Domestic team information
- 2007/08–2017/18, 2024/25: Madhya Pradesh
- 2018/19–2023/24: Chhattisgarh
- 2010: Kolkata Knight Riders
- 2011–2012: Pune Warriors India
- 2023–2024: Punjab Kings

Career statistics
| Competition | ODI | T20I | LA | T20 |
| Matches | 6 | 2 | 102 | 111 |
| Runs scored | 314 | 3 | 3,537 | 3,094 |
| Batting average | 52.33 | 1.50 | 42.61 | 35.15 |
| 100s/50s | 0/3 | 0/0 | 6/20 | 0/21 |
| Top score | 81 | 2 | 121 | 92* |
| Catches/stumpings | 3/– | 0/– | 55/– | 59/– |
- Source: Cricinfo, 30 August 2026

= Harpreet Singh Bhatia =

Emirati cricketer (born 1991)

Harpreet Singh Bhatia (born 11 August 1991) is an Emirati cricketer who captains the ODI side of the United Arab Emirates national team.
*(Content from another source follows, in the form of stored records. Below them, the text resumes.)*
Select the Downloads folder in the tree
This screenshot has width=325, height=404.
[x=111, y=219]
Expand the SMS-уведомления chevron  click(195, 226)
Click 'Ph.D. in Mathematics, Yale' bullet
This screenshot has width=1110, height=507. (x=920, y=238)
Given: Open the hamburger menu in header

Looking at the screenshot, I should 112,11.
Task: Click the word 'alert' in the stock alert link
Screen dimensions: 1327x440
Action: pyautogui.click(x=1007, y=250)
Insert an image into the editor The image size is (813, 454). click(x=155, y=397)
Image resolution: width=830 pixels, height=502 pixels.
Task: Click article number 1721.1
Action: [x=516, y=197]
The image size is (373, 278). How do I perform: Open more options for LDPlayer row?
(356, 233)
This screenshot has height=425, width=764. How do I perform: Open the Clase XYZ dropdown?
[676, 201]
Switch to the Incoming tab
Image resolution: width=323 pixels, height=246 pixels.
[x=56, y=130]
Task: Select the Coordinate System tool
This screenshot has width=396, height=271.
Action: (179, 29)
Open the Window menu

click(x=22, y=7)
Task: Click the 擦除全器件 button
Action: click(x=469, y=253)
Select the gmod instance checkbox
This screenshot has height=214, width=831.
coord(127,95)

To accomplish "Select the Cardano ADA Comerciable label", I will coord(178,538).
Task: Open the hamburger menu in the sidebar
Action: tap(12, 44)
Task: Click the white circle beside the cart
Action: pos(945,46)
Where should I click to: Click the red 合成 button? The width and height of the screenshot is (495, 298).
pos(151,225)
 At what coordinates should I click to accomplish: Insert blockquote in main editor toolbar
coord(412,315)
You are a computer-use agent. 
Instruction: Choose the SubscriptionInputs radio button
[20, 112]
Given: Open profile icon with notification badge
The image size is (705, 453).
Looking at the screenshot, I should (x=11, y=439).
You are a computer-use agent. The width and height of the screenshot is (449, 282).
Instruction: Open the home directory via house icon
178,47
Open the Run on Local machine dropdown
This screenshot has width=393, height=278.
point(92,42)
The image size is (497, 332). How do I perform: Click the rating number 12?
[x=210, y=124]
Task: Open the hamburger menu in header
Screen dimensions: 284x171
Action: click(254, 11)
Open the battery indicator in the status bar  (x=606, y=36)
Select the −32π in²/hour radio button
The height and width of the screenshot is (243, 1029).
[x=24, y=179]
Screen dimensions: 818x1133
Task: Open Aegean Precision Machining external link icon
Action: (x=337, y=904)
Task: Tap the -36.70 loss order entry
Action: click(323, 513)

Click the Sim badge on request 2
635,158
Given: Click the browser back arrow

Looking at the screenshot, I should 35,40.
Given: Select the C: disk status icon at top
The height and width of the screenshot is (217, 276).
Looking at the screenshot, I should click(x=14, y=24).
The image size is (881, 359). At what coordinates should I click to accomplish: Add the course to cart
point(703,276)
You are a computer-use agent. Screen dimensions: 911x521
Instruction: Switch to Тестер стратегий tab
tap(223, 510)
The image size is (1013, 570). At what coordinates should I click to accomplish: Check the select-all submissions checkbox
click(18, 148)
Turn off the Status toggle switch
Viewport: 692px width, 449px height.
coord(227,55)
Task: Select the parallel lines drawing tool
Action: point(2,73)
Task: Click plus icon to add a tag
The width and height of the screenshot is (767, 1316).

He is a left-hand batter who occasionally bowls right-arm medium pace.

== Domestic career ==
Bhatia represented India at the 2010 U19 World Cup. He also played for Madhya Pradesh and Chhattisgarh in Indian domestic cricket.

He was the leading run-scorer for Madhya Pradesh in the 2017–18 Ranji Trophy, with 629 runs in seven matches. He was also the leading run-scorer for Madhya Pradesh in the 2018–19 Vijay Hazare Trophy, with 271 runs in five matches.

Ahead of the 2018–19 Ranji Trophy, he transferred from Madhya Pradesh to Chhattisgarh. He was the leading run-scorer for Chhattisgarh in the tournament, with 627 runs in eight matches.

In August 2019, he was named in the India Red team's squad for the 2019–20 Duleep Trophy.

== Franchise career ==

=== Indian Premier League ===
He was a member of the Pune Warriors India squad in the 2011 Indian Premier League.

In April 2017, it was announced that he had been signed by Royal Challengers Bangalore to take part in the remainder of the Indian Premier League. After going unsold in the auction, he was picked up by Royal Challengers Bangalore after an injury suffered by Sarfaraz Khan.

== Personal life ==
In April 2026, Bhatia was granted United Arab Emirates (UAE) citizenship through naturalisation, allowing him to play for the UAE national cricket team by virtue of being a citizen of the country and possessing a passport.